Akila Kannadasan visits Kattaikkuttu Gurukulam, a residential school for kattaikkuttu in Kanchipuram, ahead of a performance in the city
“I’ll divorce him,” says the shy S. Thamizharasi. “If my husband doesn’t let me perform koothu, I definitely will.” The slender young woman from the village of Perungattur smiles as she says this. But you know she means it. Thamizharasi is among the first few women to perform kattaikkuttu, a form of street theatre with roots in northern rural Tamil Nadu. She is known to ‘become’ Draupadi once she dons the chalangai and steps in front of the audience for a performance of the Mahabharata.

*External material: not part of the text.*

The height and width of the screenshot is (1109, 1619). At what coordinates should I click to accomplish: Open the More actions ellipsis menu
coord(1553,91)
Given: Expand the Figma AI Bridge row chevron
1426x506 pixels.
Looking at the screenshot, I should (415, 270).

Koothu transforms her; this would not have been possible without Kattaikkuttu Gurukulam.
Founded by P. Rajagopal, a third-generation performer of the theatre form, the Gurukulam is a residential school for kattaikkuttu. There is silence all around as we walk into the campus in Punjarasantankal village in Kanchipuram District one morning — students are in their classrooms. An expansive hall opens out from the entrance — this is the heart of the school, where students train and perform the koothu.
Kattaikkuttu Gurukulam is Rajagopal’s dream. He has realised it with the support of his Dutch wife Hanne M. de Bruin. “I met her on January 10, 1987 at Kalavai in Tiruvannamalai,” remembers Rajagopal. Hanne was a researcher in her twenties who was falling in love with India then. “I told her about my dream — to start a school for kattaikkuttu.” They started it in 2002 with 21 students. “Today, there are 23 girls and 27 boys in all,” he says. The school is run by the Kattaikkuttu Sangam formed by Rajagopal in 1990 to bring together various kattaikkuttu companies to share their knowledge and experiences.

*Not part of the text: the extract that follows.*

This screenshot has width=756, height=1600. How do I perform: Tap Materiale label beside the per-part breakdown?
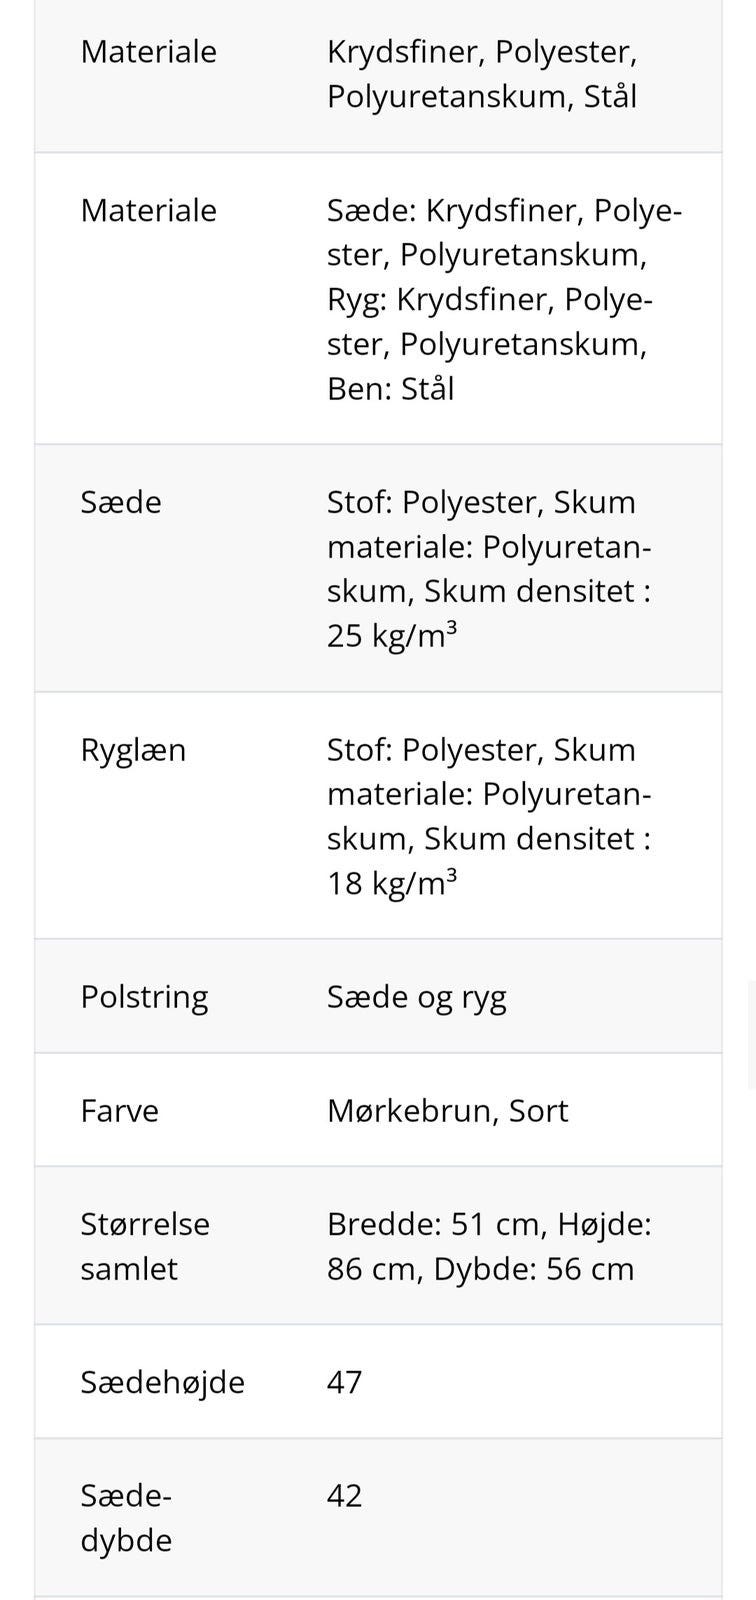tap(148, 211)
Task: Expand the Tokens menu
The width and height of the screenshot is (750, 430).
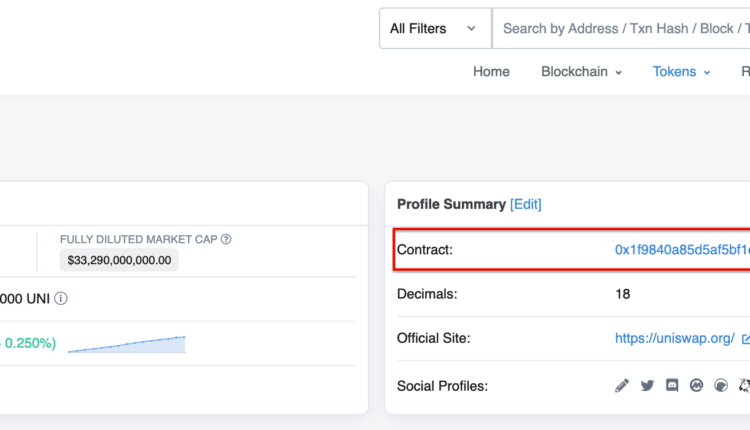Action: [681, 72]
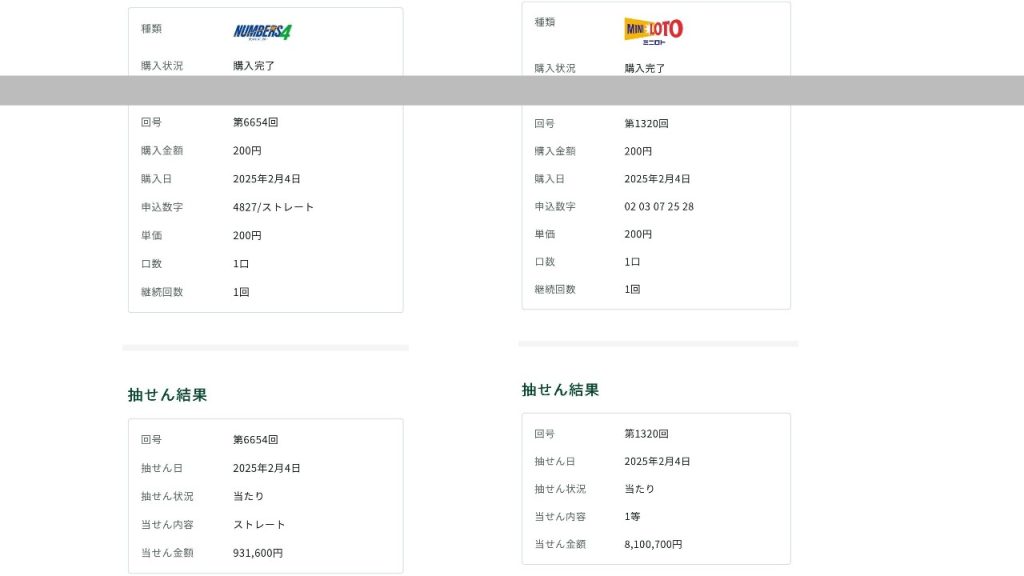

Koothu is seamlessly merged into the Samacheer Kalvi syllabus. Alongside Math, Science and History, mridangam, dance and mukaveenai are taught. There are periods for each of these subjects, whose teachers are sometimes old students. Thamizharasi, for instance, is a pass-out who is now a teacher.
“The performing arts and education are organically linked,” says Hanne, an Indologist, who holds a PhD in kattaikkuttu. Though their syllabus is not unique, their approach to education is. “Koothu helps in the overall development of children. They do better in class; learn how to perform in front of an audience. This gives them confidence,” she feels. While koothu itself can be empowering, when combined with education, a student has the choice of opting to pursue it or any other career he/she prefers.
The school is gradually transforming kattaikkuttu and people’s notions about it. Women, for instance, did not perform kattaikkuttu traditionally. Male actors played the female roles; women had nothing to do with the art form. But Rajagopal has changed that. “Why shouldn’t women perform?” he asks. Girl students are taught what women couldn’t dream of learning in the past.
Changes in costume
Hanne takes care of fund raising. She has also brought about changes in the costumes. “We are trying to use cotton instead of the polyester costumes artistes wear,” she explains. She is experimenting with handloom fabrics and colours that go well with the mirror-studded accessories actors wear.
At the Kattaikkuttu Gurukulam, children participate in every activity. The students of Standard VII are having a free period and Sundara Lakshmi, the director of education, is showing them how to makenei urundais. Another bunch is seated outside the kitchen, chopping vegetables for dinner. A little boy among them suddenly breaks into a virutham (a verse) to the accompaniment of the ‘chop chop’ of the knife — koothu leaves its imprint on everything they do.